Le désastre du CRISPR

Comme nous l'avons déjà vu avec les précédentes technologies transgéniques, les caractères destinés à être contrôlés dans une plante — comme une toxine Bt, par exemple, censée ne tuer que les « insectes nuisibles » qui consomment ces plants génétiquement modifiés empoisonnés au Bt, exposent l'environnement et la santé à toute une série de dangers supplémentaires. Ce n'est que par la suite qu'il a été prouvé que la toxine Bt était également nocive pour les mammifères, APRÈS que des cultures Bt aient été plantées sur des milliers d'hectares de terres. En premier lieu, on est en droit de se demander pourquoi des scientifiques n'ont eu aucun problème à insérer un pesticide à l'intérieur d'une plante mais cette question devrait faire l'objet d'un autre débat.

Avec les technologies basées sur le système CRISPR, on peut s'attendre à la même éventualité.

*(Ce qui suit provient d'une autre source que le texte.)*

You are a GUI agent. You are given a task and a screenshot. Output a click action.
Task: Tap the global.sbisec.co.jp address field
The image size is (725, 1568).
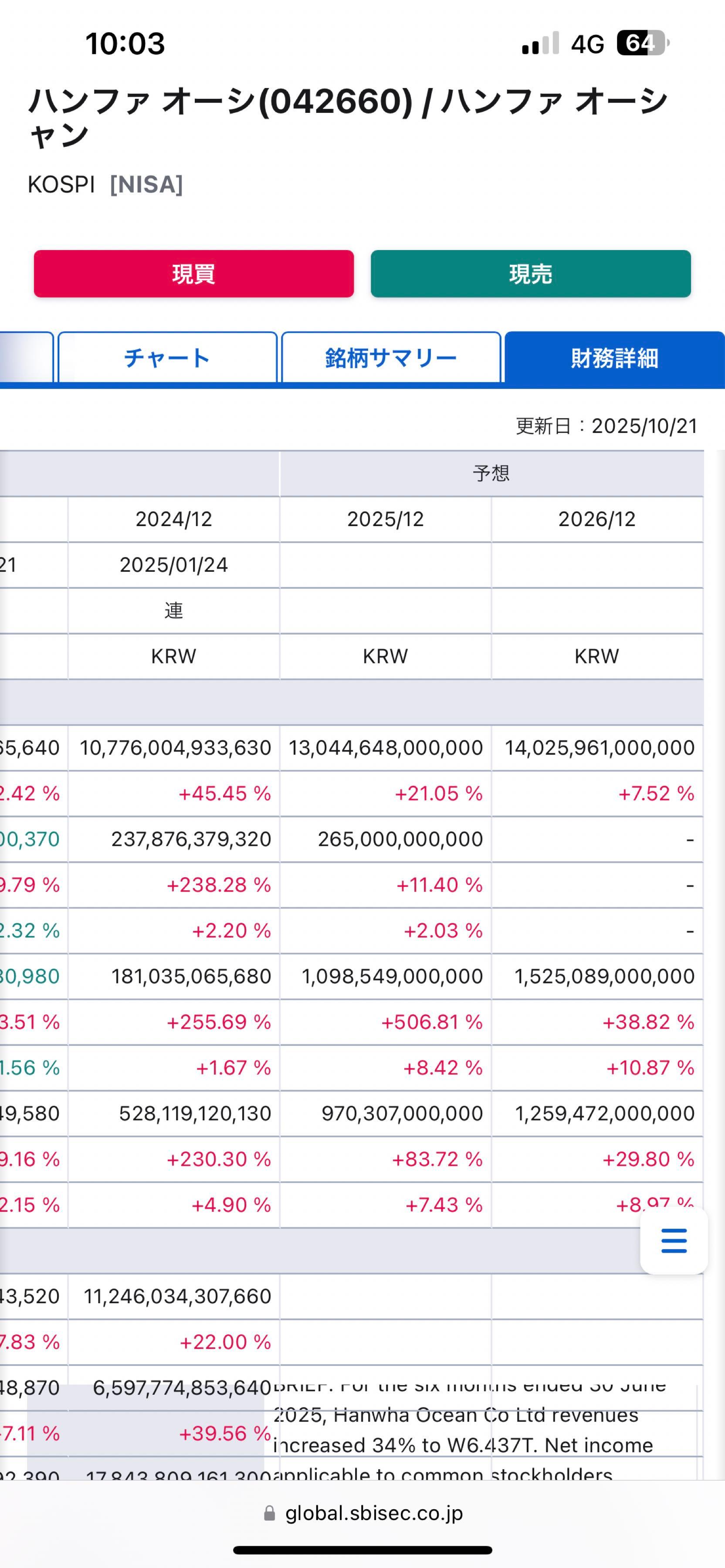373,1513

Les cibles ADN peuvent être manquées et des modifications génétiques s'ensuivre qui ne seront peut-être pas visibles avant plusieurs générations.

Le CRISPR fonctionne à l'aide d'une enzyme, la Cas9 qui se sert d'une molécule d'ARN pour la piloter jusqu'à sa cible ADN avant de manipuler cette dernière dans le but d'interrompre certains gènes ou d'insérer des séquences voulues. C'est une opération si peu coûteuse à réaliser en laboratoire qu'il serait possible de commander un kit pour 30 dollars et d'éditer les gènes soi-même. Une « démocratisation » de la manipulation génétique qui ouvre aussi la boite de Pandore à d'autres problèmes éventuels.

Selon la terminologie transgénique, le CRISPR serait le plus grand « changeur de donne », pourtant les créateurs et usagers de cette technologie ne veulent pas qu'on la qualifie de « transgénique ». On la présente également comme peu coûteuse et plus facile à utiliser que ces prédécesseuses. Ce qui nous amène à nous poser la question de savoir — qu'étant donné que quasiment n'importe quelle séquence ADN peut être altérée même chez les humains — qui décide quel ADN est conservé et quel ADN est modifié ? Ceux qui y voient encore clair se demandent déjà si la vitesse affolante à laquelle le CRISPR est appliqué répond véritablement aux préoccupations d'ordre éthique et sécuritaire que peuvent susciter de telles expérimentations. Ces manipulations génomiques potentiellement à risque pourraient perturber tout un écosystème. Alors, même si  cette technologie est « simple » en milieu fermé, — à l'instar des autres manipulations génétiques — les scientifiques ne savent pas vraiment ce qu'il en adviendra une fois qu'elle sera lâchée dans la nature.

Malgré ces inquiétudes, les cultures transgéniques CRISPR contourneraient les réglementations concernant la sécurité biologique en se contentant d'éradiquer certains gènes d'une plante sans lui adjoindre le moindre ADN étranger.

Compte tenu que nous ne savons pas à quoi sert tout notre ADN et que l'on en est encore à en qualifier la majeure partie d'ADN « poubelle », pensons-nous vraiment que les scientifiques embarqués dans ce tourbillon biotechnique soient suffisamment avisés pour prévoir quels gènes modifiés risquent d'altérer un génome de manière si irrévocable qu'un animal ou une plante et tous ceux qui y sont rattachés dans une chaîne alimentaire ou un écosystème ne subiront pas d'incidence négative ?

Certes, les législateurs ne semblent pas s'en soucier — mais sachez bien que même si vous ne consommez pas d'organismes génétiquement modifiés, vous en consommerez des génétiquement manipulés sans qu'on n'en parle le moins du monde.